John Maclean

John Maclean’s work as an artist and researcher focuses on the relationship between art and politics, specifically on the development of critical art strategies designed to harness the political potential within everyday experience in the context of neoliberalism. His work engages with improvisation, aesthetic resistance and non-oppositional critique and, using the practice of the ‘self institution’ he has developed a number of online art projects that attempt to reframe art practice through the aesthetic appropriation of an institutional form. These projects include the ‘Open Council’ a website paralleling Newcastle City Council and his current project, The War on Capitalism, which attempts to frame art practice in the ultra-antagonistic form of a ‘war’.

During his recently completed PhD research, John brought the fields of improvisation studies and critical art discourse together in a ground-breaking project in which academic and practice-led research was synthesized into a single method of self-institutional practice. Through this project, ‘The Open Council,’ John developed a particular method of self-institution to address many of the most pertinent questions in critical art discourse in the areas of aesthetics, authorship, institutional critique, socially engaged art practice and the potential of non-dialectical or non-oppositional critical art strategies.

This research highlighted numerous areas of correlation between improvisation studies and contemporary critical art discourse (particularly in the area of art and the social), and some more unlikely links between the critical practices of jazz musicians (working in the context of racial oppression) and contemporary anti-capitalist art projects - the work of Sun Ra and the Copenhagen Free University for example.
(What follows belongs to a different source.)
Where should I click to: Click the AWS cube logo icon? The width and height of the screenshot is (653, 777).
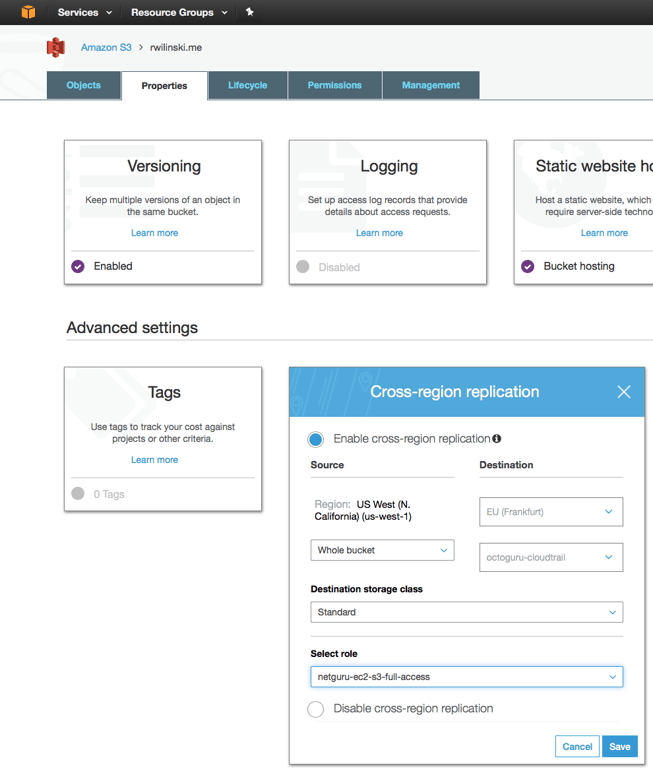28,12

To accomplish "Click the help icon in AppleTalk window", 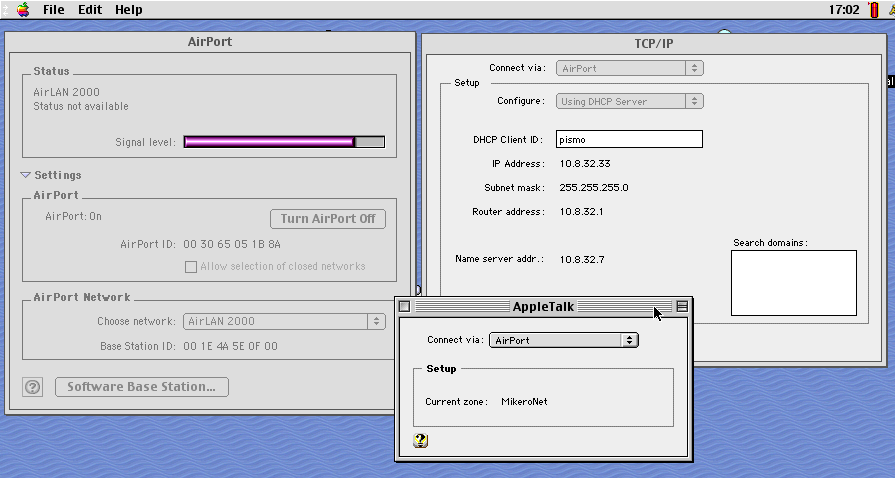I will (421, 440).
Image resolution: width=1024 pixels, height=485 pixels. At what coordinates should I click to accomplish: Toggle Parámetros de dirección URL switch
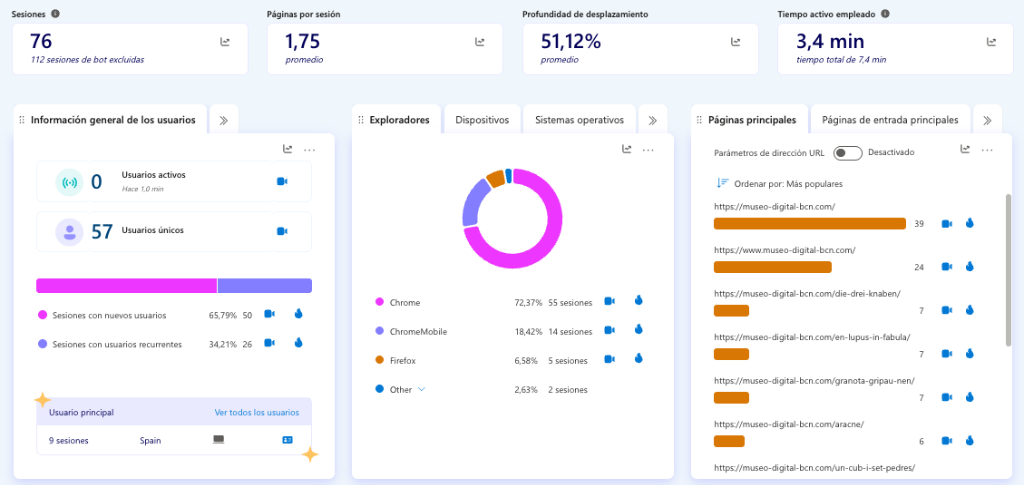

Based on his research into improvisation John developed a unique method of improvisatory art practice that conceptualised the method of self-institution as an improvisatory process which perpetuates itself by responding to the impulses provided by the contemporary city environment.  Through the Open Council project John’s research demonstrates how the artistic appropriation of an institutional identity can provide a framing device flexible enough to contextualise work/research from a variety of disciplines and which has the potential to merge with social movements at times of protest.

John presented this research in Canada at the Improvisation Community and Social Practice Colloquium at the Guelph Jazz Festival 2009.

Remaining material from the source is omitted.